## Source document
Coir fibres are found between the hard, internal shell and the outer coat of a coconut. The individual fibre cells are narrow and hollow, with thick walls made of cellulose. They are pale when immature, but later become hardened and yellowed as a layer of lignin is deposited on their walls.

Each cell is about 1 mm long

and 10 to 20 micrometre in diameter.
  Fibres are typically 10 to 30 cm long. The two varieties of coir are brown and white. Brown coir harvested from fully ripened coconuts is thick, strong and has high abrasion resistance. It is typically used in mats, brushes and sacking. Mature brown coir fibres contain more lignin and less cellulose than fibres such as flax and cotton, so are stronger but less flexible. White coir fibres harvested from coconuts before they are ripe are white or light brown in color and are smoother and finer, but also weaker. They are generally spun to make yarn used in mats or rope.

The coir fibre is relatively waterproof, and is one of the few natural fibres resistant to damage by saltwater. Fresh water is used to process brown coir, while seawater and fresh water are both used in the production of white coir.

==Processing==

Green coconuts, harvested after about six to 12 months on the palm, contain pliable white fibres. Brown fibre is instead obtained by harvesting fully mature coconuts when the nutritious layer surrounding the seed is ready to be processed into copra and desiccated coconut. The fibrous layer of the fruit is then separated from the hard shell (manually) by driving the fruit down onto a spike to split it (dehusking). A well-seasoned husker can manually separate 2,000 coconuts per day. Machines are now available which crush the whole fruit to give the loose fibres. These machines can process up to 2,000 coconuts per hour.

## Complete the following
A - According to the passage on coir fibre, what is brown coir typically used for?
B - Resume the passage on coir fibre, starting after its last sentence.
The items that come next are separate material, unrelated to the passage on coir fibre.

## Given data
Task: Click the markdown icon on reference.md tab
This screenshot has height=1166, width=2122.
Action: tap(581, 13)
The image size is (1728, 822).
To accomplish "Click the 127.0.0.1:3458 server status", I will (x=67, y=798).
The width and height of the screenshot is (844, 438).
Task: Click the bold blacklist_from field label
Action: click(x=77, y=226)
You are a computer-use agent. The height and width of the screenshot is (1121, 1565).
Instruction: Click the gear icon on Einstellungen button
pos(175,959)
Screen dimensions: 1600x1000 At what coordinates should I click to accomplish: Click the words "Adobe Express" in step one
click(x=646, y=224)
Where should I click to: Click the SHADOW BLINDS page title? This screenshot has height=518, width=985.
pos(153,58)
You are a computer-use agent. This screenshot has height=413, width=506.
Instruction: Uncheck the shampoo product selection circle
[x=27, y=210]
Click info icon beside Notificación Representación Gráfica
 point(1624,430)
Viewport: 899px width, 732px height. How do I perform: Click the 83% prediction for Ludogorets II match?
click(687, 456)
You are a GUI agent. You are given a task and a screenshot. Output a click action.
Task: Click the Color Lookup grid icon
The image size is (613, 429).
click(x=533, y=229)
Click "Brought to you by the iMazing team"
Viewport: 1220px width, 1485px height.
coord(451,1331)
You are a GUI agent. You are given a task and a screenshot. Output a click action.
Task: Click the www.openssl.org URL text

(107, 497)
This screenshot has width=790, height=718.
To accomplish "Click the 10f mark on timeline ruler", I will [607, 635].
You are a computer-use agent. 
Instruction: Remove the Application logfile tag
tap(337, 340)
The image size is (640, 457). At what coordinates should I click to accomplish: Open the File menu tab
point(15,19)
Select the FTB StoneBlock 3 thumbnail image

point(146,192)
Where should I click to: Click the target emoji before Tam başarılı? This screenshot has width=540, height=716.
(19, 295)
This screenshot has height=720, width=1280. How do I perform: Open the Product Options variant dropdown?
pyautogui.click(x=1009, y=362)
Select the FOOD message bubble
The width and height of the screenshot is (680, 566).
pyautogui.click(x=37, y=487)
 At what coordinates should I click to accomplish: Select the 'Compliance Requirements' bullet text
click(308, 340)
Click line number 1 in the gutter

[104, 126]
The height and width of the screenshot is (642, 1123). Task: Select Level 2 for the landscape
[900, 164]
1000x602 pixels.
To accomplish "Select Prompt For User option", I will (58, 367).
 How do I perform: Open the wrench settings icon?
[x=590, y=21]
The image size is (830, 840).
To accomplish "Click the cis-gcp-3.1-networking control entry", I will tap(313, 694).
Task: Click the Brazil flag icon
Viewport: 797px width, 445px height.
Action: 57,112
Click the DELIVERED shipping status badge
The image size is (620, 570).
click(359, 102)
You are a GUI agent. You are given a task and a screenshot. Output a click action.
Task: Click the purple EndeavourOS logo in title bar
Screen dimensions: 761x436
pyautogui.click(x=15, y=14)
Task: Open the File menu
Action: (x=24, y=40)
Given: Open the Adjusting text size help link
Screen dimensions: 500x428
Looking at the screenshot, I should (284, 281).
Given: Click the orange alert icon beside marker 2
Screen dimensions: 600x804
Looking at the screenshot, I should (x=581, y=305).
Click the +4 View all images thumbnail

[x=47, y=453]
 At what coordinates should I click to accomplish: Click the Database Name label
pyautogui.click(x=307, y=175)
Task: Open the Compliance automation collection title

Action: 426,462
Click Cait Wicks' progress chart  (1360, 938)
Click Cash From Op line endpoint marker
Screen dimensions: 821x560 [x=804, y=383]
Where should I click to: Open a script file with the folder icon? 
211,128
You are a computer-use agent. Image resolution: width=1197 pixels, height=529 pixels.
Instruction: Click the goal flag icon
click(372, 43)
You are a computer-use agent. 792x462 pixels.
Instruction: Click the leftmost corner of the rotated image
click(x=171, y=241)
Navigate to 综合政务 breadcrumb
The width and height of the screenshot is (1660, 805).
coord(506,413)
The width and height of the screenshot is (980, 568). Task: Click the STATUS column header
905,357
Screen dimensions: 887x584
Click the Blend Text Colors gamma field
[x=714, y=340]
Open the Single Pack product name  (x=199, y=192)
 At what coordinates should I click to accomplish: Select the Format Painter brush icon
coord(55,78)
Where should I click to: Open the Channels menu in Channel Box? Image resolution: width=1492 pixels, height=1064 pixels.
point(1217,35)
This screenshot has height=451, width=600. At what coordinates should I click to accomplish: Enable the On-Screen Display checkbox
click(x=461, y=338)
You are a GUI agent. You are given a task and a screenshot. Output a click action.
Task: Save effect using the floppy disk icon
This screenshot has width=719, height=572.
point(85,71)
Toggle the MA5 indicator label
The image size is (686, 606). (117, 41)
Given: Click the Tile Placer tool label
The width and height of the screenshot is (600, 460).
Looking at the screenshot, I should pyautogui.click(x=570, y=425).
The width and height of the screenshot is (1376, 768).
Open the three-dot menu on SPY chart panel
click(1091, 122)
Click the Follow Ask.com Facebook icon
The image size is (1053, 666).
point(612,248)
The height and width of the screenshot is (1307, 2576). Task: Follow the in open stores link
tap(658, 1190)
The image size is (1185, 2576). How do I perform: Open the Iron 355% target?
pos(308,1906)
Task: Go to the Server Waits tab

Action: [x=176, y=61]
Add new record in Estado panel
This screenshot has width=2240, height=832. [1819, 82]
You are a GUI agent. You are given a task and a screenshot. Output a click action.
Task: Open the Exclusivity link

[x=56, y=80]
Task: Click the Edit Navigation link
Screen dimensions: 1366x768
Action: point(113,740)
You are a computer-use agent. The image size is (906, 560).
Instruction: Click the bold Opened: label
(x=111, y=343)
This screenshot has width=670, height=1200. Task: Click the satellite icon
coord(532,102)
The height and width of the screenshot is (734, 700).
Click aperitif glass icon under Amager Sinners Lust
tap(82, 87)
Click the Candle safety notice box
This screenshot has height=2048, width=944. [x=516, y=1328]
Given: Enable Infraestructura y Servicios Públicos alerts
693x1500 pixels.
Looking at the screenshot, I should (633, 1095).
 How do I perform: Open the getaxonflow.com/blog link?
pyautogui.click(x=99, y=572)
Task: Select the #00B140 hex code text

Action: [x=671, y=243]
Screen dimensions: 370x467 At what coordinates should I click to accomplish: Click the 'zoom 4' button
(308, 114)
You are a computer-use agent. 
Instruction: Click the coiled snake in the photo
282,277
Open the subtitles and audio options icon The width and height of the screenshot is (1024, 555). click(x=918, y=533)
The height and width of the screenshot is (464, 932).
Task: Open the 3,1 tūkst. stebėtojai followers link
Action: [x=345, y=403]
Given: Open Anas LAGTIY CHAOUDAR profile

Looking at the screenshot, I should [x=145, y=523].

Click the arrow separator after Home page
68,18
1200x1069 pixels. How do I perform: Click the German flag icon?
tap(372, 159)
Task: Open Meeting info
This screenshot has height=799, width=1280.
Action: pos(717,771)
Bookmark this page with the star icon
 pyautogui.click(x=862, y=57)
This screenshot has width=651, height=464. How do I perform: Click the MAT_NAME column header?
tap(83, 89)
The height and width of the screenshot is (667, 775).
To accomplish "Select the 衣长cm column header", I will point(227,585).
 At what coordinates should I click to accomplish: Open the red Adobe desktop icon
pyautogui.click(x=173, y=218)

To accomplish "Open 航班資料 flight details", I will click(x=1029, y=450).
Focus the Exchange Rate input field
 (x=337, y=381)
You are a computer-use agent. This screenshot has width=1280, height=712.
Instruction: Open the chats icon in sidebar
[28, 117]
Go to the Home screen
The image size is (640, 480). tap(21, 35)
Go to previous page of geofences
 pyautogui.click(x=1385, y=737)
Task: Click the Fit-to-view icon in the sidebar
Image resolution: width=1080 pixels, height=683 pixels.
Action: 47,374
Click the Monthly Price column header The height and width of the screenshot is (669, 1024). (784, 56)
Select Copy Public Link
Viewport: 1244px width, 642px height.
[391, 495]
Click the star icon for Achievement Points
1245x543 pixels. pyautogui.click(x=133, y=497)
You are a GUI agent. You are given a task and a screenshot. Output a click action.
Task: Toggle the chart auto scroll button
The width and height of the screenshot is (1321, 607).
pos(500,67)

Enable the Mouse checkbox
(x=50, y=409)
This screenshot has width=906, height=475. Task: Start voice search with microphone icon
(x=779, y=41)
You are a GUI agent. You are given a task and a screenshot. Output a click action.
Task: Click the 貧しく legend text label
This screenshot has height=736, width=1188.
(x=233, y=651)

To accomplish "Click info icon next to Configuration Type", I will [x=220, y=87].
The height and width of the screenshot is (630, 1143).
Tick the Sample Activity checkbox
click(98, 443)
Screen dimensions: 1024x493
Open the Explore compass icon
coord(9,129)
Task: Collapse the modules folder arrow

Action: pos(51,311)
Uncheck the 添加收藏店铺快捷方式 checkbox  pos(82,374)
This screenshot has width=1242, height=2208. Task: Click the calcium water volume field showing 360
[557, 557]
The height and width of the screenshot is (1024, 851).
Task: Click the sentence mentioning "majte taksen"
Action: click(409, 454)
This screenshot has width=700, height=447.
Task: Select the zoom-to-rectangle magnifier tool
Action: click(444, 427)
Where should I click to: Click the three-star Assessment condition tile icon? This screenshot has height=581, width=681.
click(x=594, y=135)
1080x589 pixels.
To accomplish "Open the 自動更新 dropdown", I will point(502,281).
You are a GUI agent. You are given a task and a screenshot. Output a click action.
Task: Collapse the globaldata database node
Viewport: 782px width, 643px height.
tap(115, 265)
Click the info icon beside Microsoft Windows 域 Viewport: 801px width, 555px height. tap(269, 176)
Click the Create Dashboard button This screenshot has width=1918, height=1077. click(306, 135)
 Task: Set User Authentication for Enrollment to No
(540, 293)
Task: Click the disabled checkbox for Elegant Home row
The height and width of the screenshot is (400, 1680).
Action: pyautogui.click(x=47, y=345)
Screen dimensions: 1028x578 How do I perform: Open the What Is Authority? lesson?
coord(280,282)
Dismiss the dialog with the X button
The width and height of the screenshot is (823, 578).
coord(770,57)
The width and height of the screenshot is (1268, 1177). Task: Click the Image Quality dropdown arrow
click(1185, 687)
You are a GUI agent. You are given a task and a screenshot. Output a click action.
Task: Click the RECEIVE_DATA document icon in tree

## Solved tasks
A - Mats, brushes and sacking.

B -
===Brown fibre===

The fibrous husks are soaked in pits or in nets in a slow-moving body of water to swell and soften the fibres. The long bristle fibres are separated from the shorter mattress fibres underneath the skin of the nut, a process known as wet-milling.

The mattress fibres are sifted to remove dirt and other rubbish, dried in the sun and packed into bales. Some mattress fibre is allowed to retain more moisture so it retains its elasticity for twisted fibre production. The coir fibre is elastic enough to twist without breaking and it holds a curl as though permanently waved. Twisting is done by simply making a rope of the hank of fibre and twisting it using a machine or by hand.

The longer bristle fibre is washed in clean water and then dried before being tied into bundles or hanks. It may then be cleaned and 'hackled' by steel combs to straighten the fibres and remove any shorter fibre pieces. Coir bristle fibre can also be bleached and dyed to obtain hanks of different colours.

===White fibre===
The immature husks are suspended in a river or water-filled pit for up to ten months. During this time, micro-organisms break down the plant tissues surrounding the fibres to loosen them — a process known as retting. The segments of the husk are then beaten with iron rods to separate out the long fibres which are subsequently dried and cleaned. Cleaned fibre is ready for spinning into yarn using a simple one-handed system or a spinning wheel.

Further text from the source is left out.